Ecologistas se oponen al plan del Kidderminster Harriers de construir campos en terreno protegido

Fuentes: Kidderminster Harriers' pitch plans challenged by nature-lovers

Un grupo vecinal recién creado, Amigos de Burlish Meadow, se opone al proyecto del Kidderminster Harriers de comprar y urbanizar 8,5 hectáreas dentro de Burlish Meadows, un parque rural de 40 hectáreas junto a Stourport-on-Severn, en Worcestershire. El club de fútbol pretende instalar allí cuatro campos de tamaño reglamentario —tres de ellos de césped artificial— y dos campos juveniles, con el argumento de que la iniciativa beneficiará a la comunidad y fomentará el deporte entre los niños, según su propietario, Richard Lane.

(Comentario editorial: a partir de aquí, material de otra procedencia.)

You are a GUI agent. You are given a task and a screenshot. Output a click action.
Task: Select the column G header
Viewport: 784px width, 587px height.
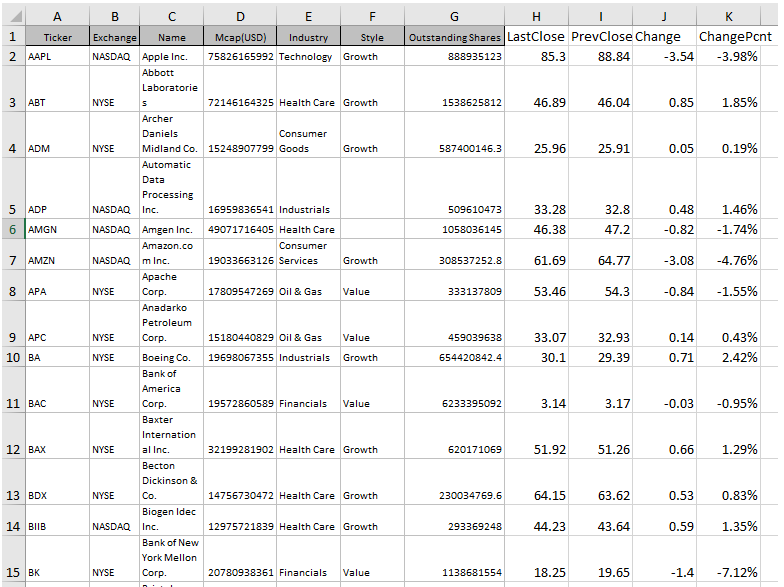pyautogui.click(x=455, y=16)
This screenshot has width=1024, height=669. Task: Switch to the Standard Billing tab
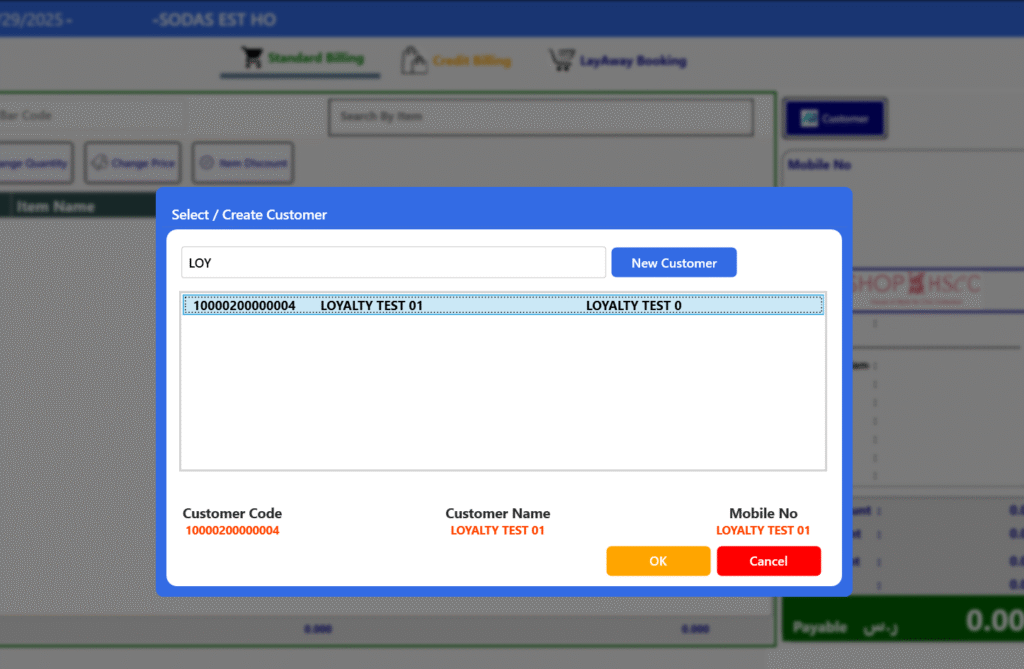pyautogui.click(x=314, y=59)
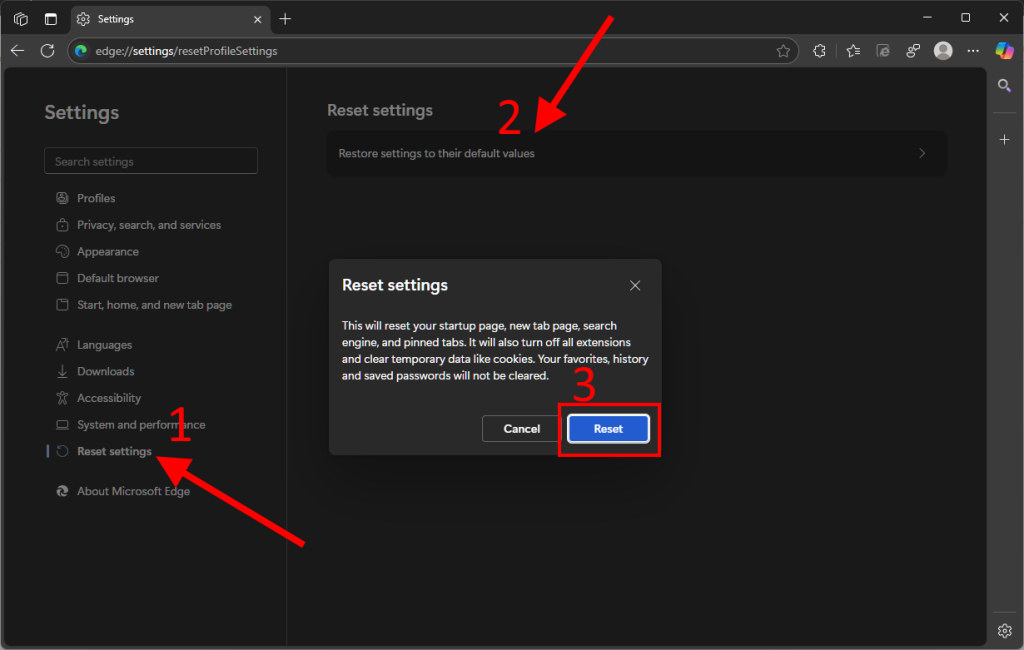The image size is (1024, 650).
Task: Open the tab actions menu icon
Action: tap(51, 19)
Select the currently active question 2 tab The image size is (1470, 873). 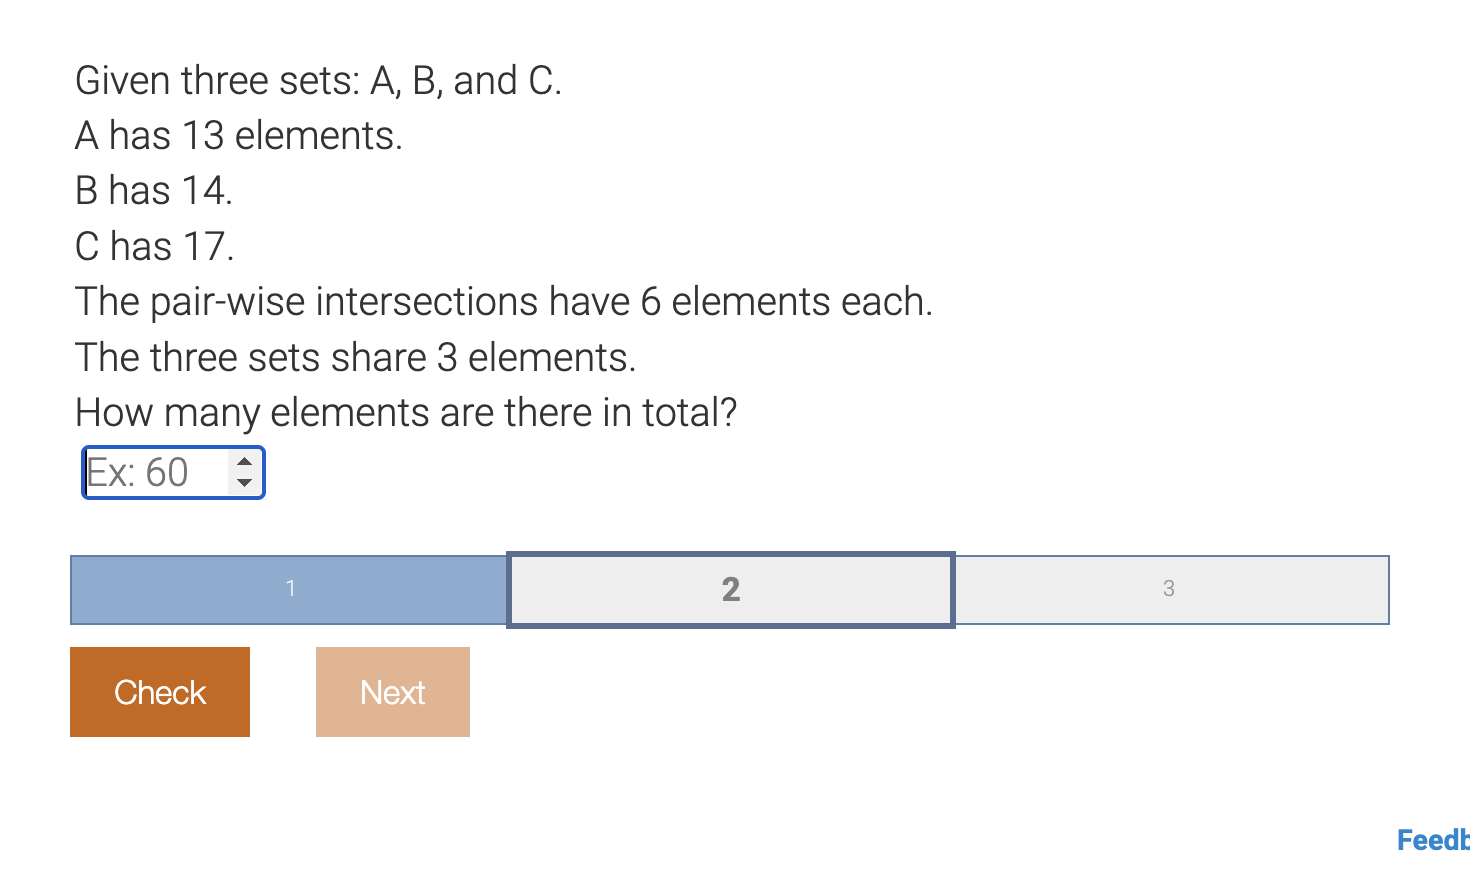(730, 589)
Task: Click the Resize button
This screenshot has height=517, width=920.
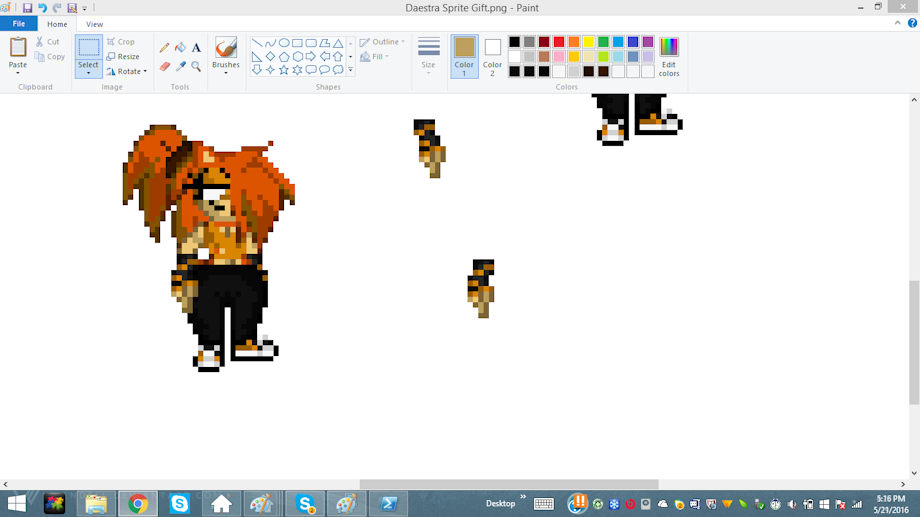Action: click(124, 57)
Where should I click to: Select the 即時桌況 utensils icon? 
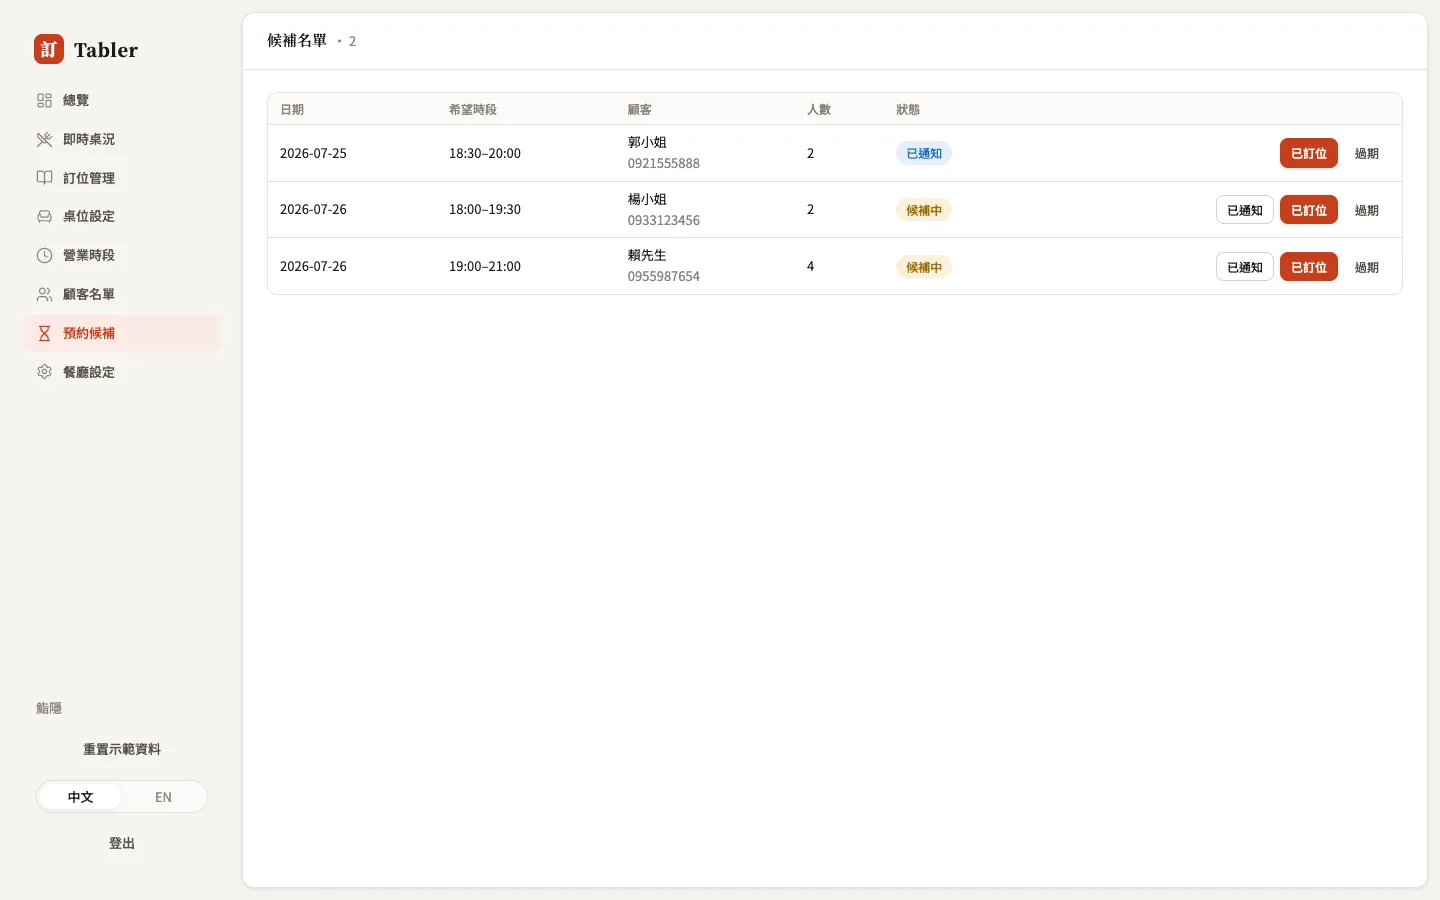44,139
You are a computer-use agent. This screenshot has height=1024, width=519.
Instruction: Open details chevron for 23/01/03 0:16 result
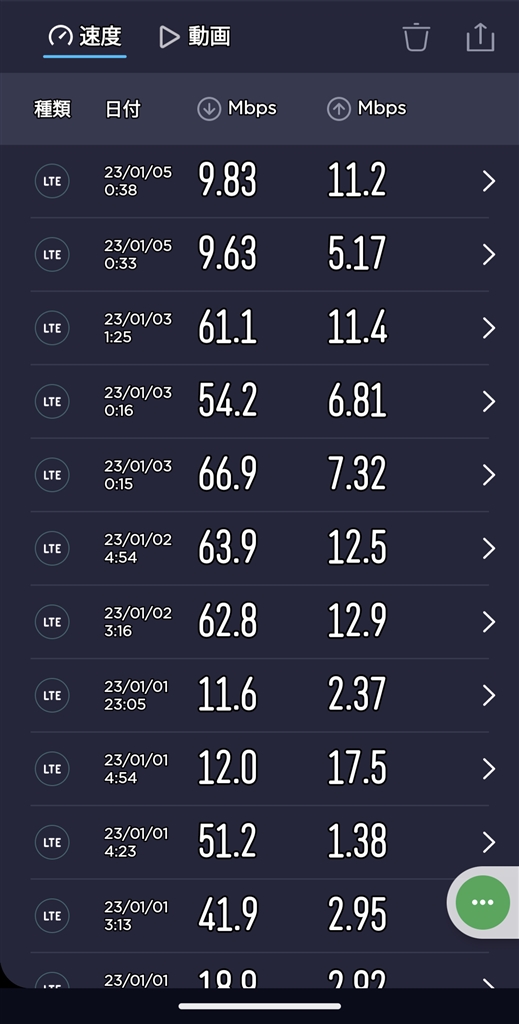[488, 402]

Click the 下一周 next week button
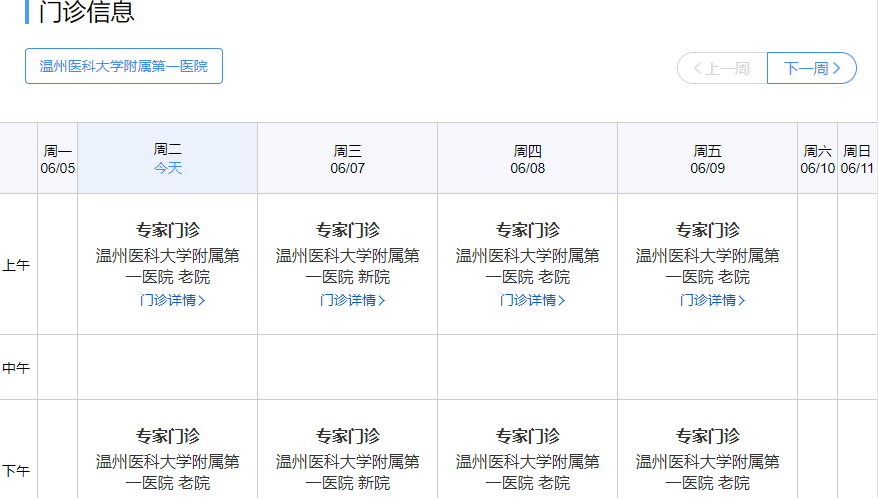pos(811,68)
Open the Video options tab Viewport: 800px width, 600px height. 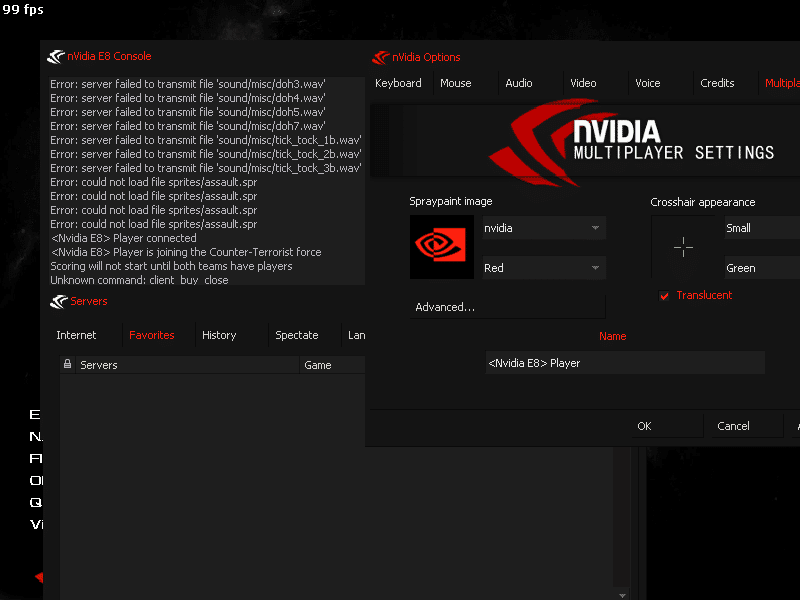pyautogui.click(x=583, y=83)
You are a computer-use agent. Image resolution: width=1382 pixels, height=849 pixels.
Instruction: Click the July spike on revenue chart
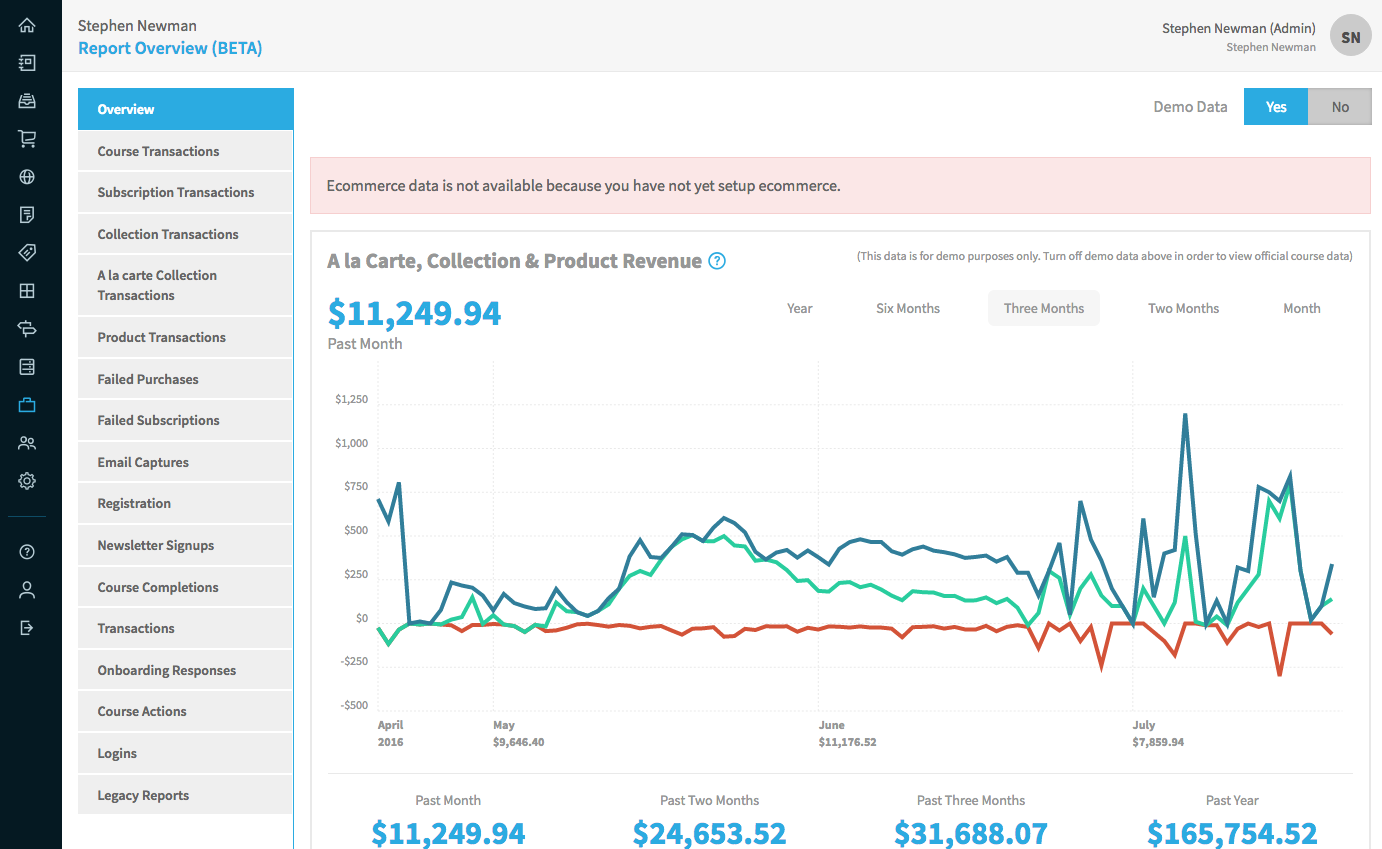tap(1185, 415)
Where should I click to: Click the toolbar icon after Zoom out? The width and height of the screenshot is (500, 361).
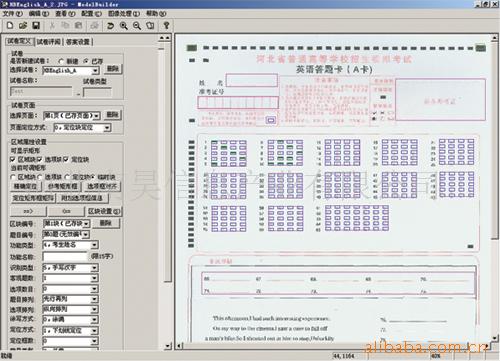(150, 26)
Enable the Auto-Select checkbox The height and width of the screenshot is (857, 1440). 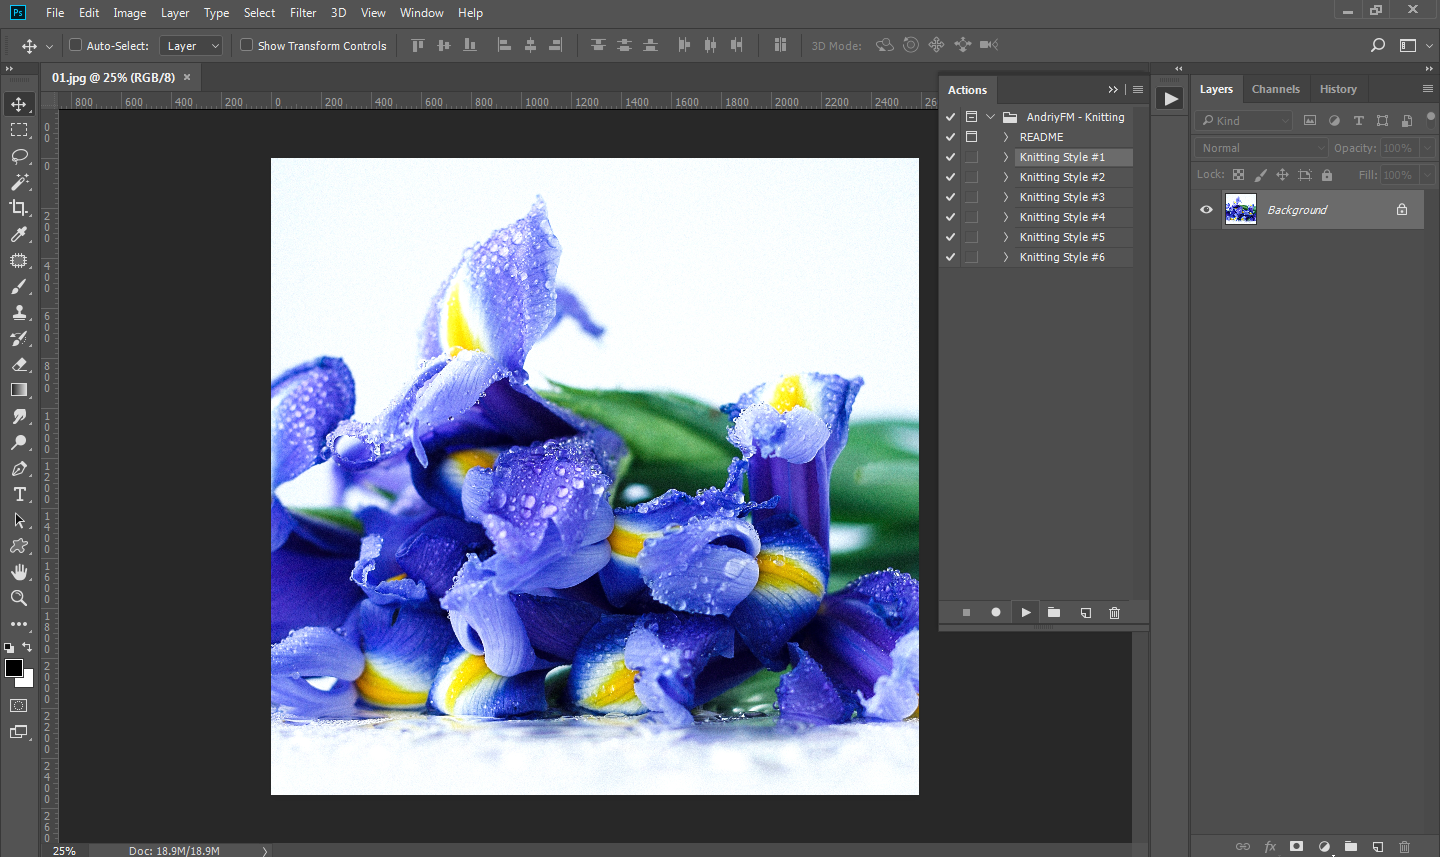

Los detractores sostienen que la actuación dañaría un ecosistema valioso. El cofundador del grupo, Jason Kernohan, recordó que Burlish Meadows fue convertida en zona de conservación en 2018, tras pasar de acoger un campo de golf a depender del Consejo Distrital de Wyre Forest, y alberga un tipo de pradera ácida muy poco frecuente en la comarca. El colectivo citó la presencia de la mariposa white letter hairstreak y de la planta tower mustard, esta última documentada en menos de 30 enclaves de toda Gran Bretaña. Otro integrante, Matthew Terry, advirtió de que el paraje sirve para aliviar la presión sobre la reserva natural adyacente de Burlish Top y es uno de los pocos espacios llanos accesibles para personas con movilidad reducida.

Kernohan apostó por reubicar el proyecto en un solar brownfield. El concejal David Ross confirmó que la posible venta se debatirá en el gabinete municipal este jueves y que todavía no hay decisión adoptada.